- Task
Pictures left aside, return the lines below exactly, from the one with "Where should I click to: Expand" to the end, including both ends.

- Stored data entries
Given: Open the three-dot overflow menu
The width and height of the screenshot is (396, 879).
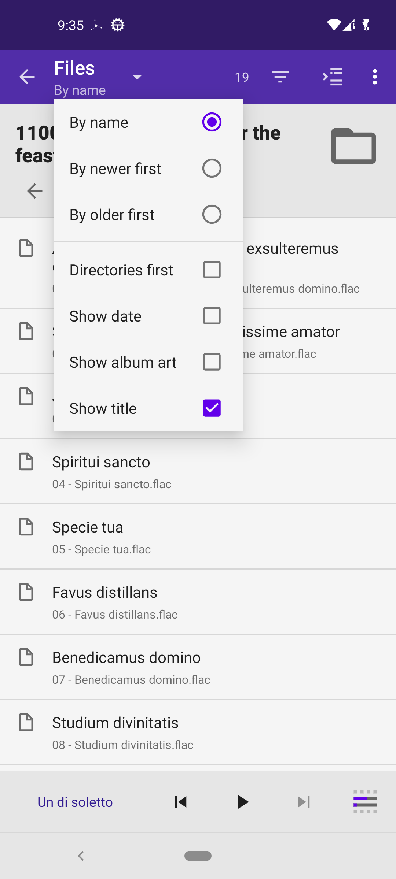Looking at the screenshot, I should [375, 77].
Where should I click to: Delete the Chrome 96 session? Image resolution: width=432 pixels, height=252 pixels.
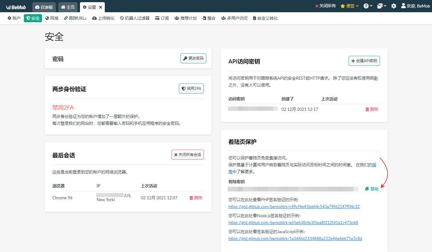click(x=196, y=198)
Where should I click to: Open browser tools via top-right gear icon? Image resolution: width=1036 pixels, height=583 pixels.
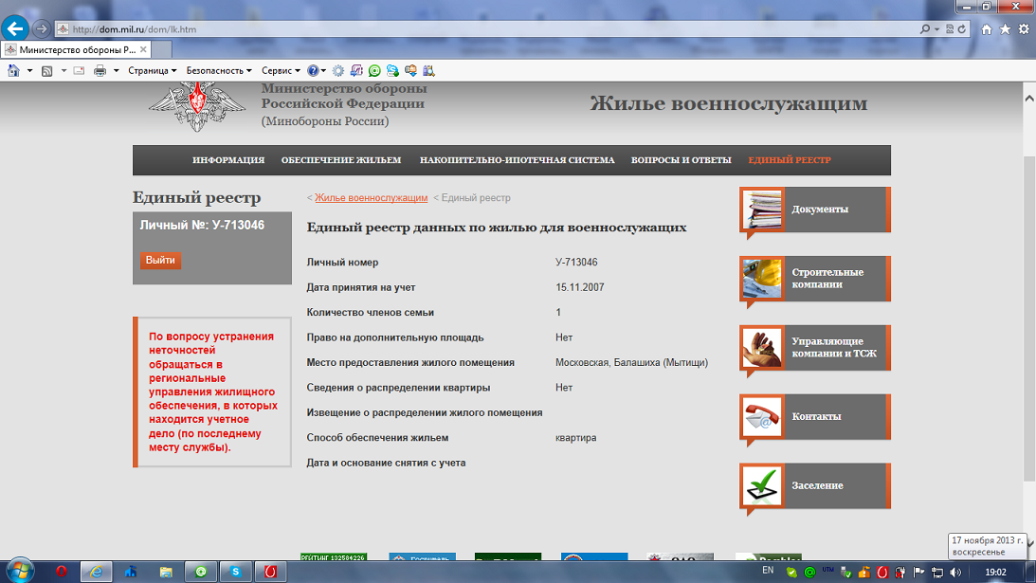[1023, 29]
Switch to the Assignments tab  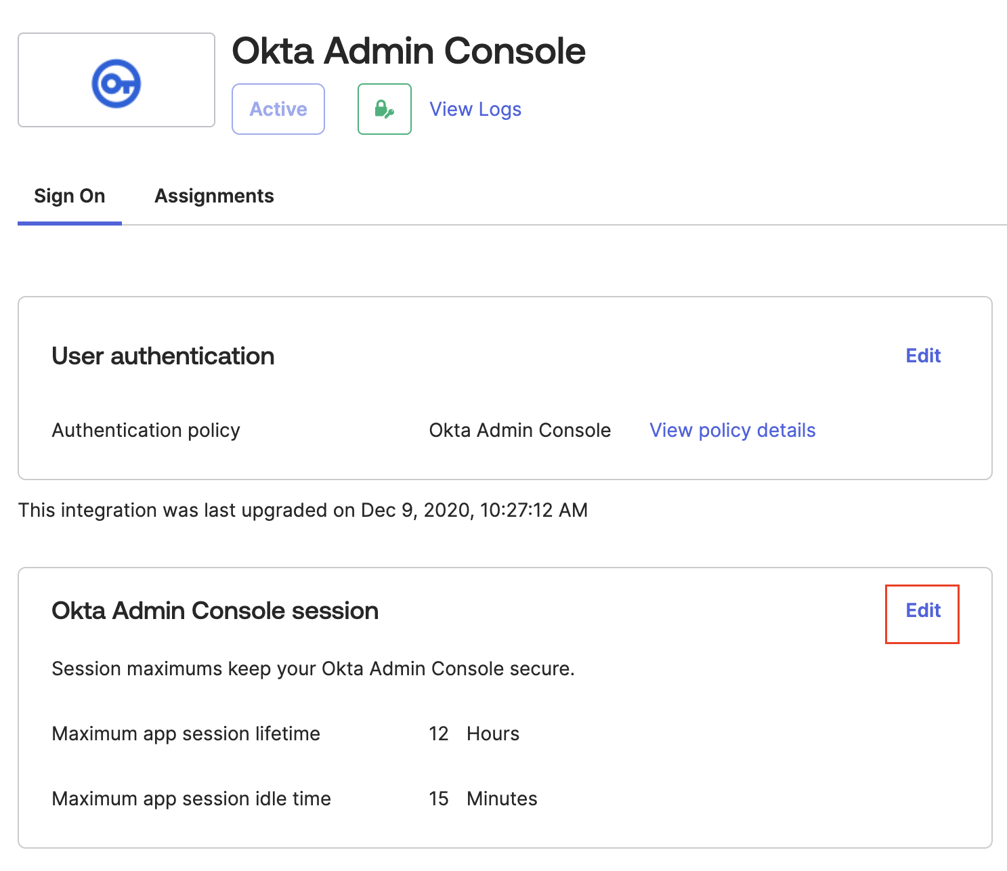point(214,196)
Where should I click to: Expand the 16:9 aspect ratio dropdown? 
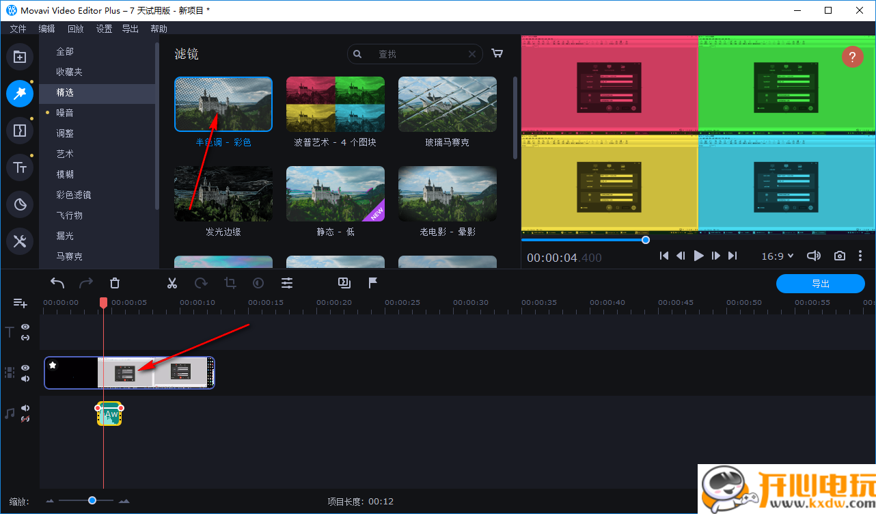[x=778, y=256]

- Result for this exercise
Where should I click to: Expand the 16:9 aspect ratio dropdown? 
[x=778, y=256]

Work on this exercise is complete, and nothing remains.